- [Task instructions]
If pictures appear in the lines below, skip them and copy exactly the lines from the one containing "Screen dimensions: 799x421" through the one containing "1512x804 pixels. At", and nothing else.

- [Information given]
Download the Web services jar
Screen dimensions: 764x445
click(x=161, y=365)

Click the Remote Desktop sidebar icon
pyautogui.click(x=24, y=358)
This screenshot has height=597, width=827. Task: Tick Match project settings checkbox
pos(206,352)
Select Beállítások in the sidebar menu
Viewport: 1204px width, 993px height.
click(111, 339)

==

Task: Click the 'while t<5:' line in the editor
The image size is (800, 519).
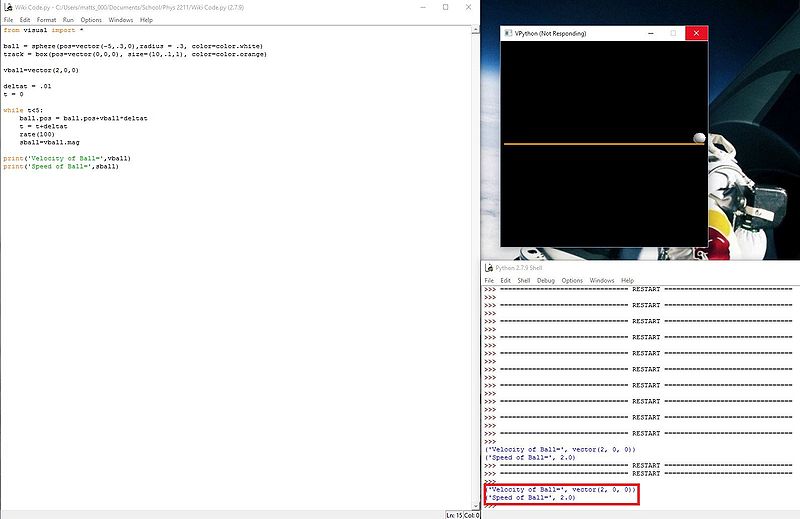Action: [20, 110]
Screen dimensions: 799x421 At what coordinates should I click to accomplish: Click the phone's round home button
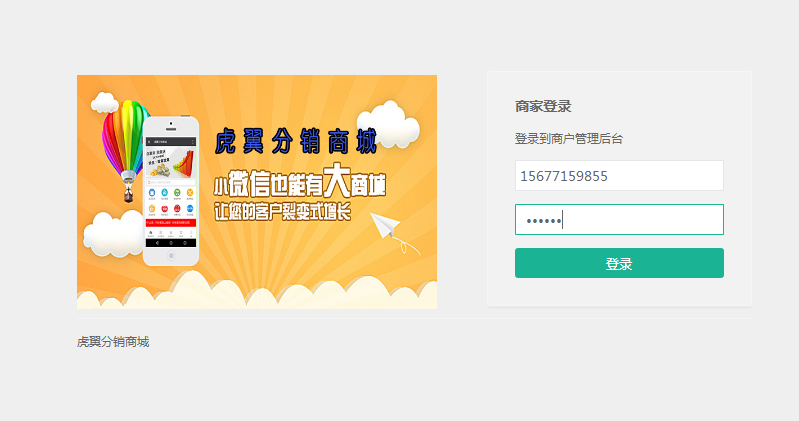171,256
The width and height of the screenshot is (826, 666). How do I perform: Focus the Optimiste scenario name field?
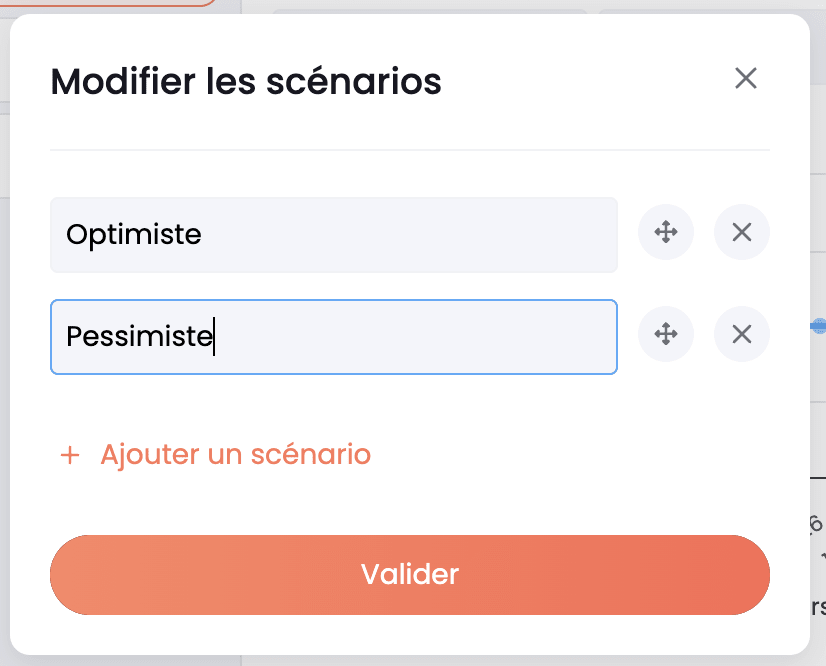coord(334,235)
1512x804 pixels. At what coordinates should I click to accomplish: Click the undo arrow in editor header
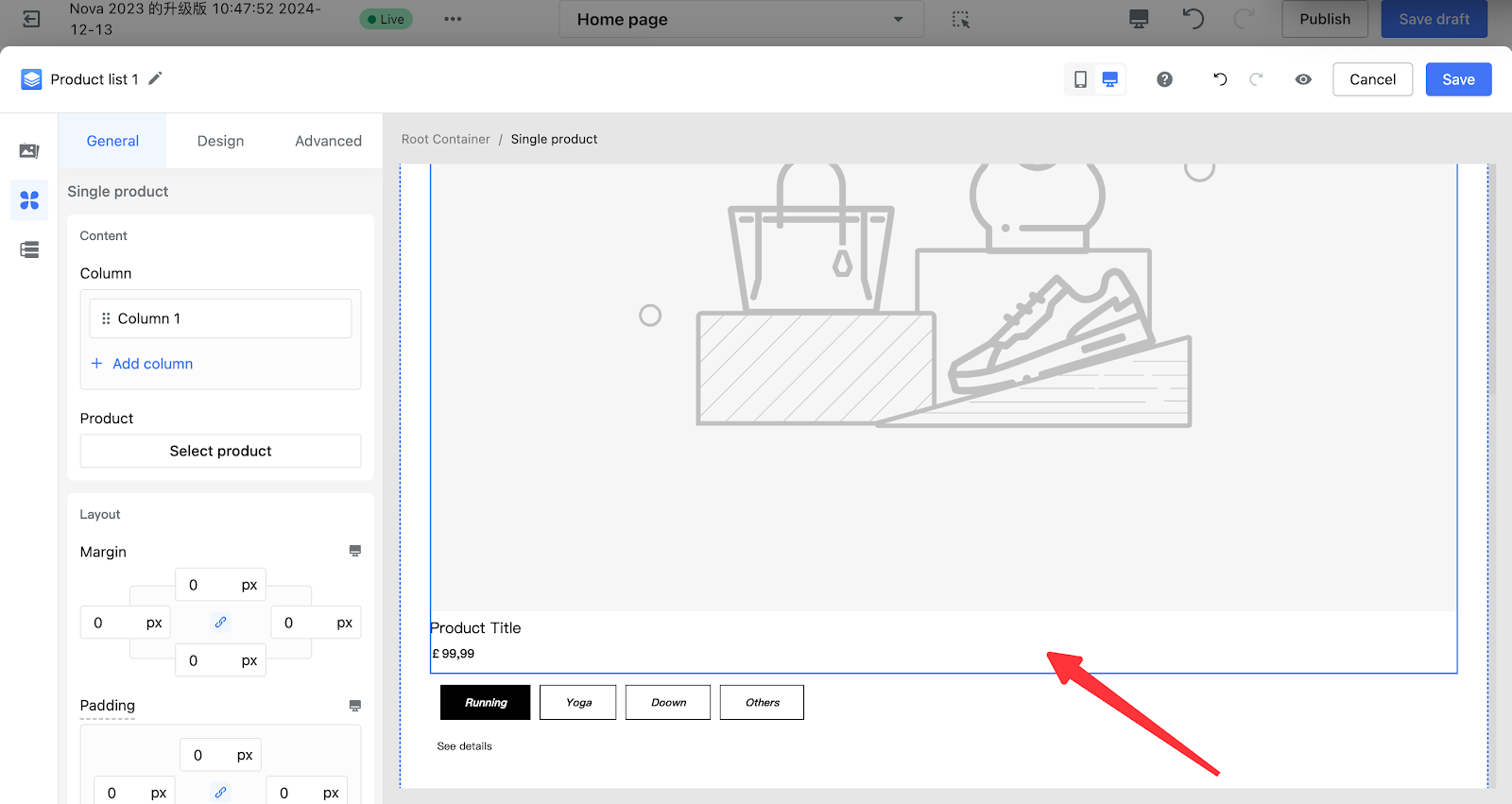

- [Answer area]
Screen dimensions: 799x421 At what coordinates should I click to accomplish: Click the phone's round home button
171,256
The width and height of the screenshot is (826, 666). How do I perform: Focus the Optimiste scenario name field?
coord(334,235)
1512x804 pixels. At what coordinates should I click to accomplish: Click the undo arrow in editor header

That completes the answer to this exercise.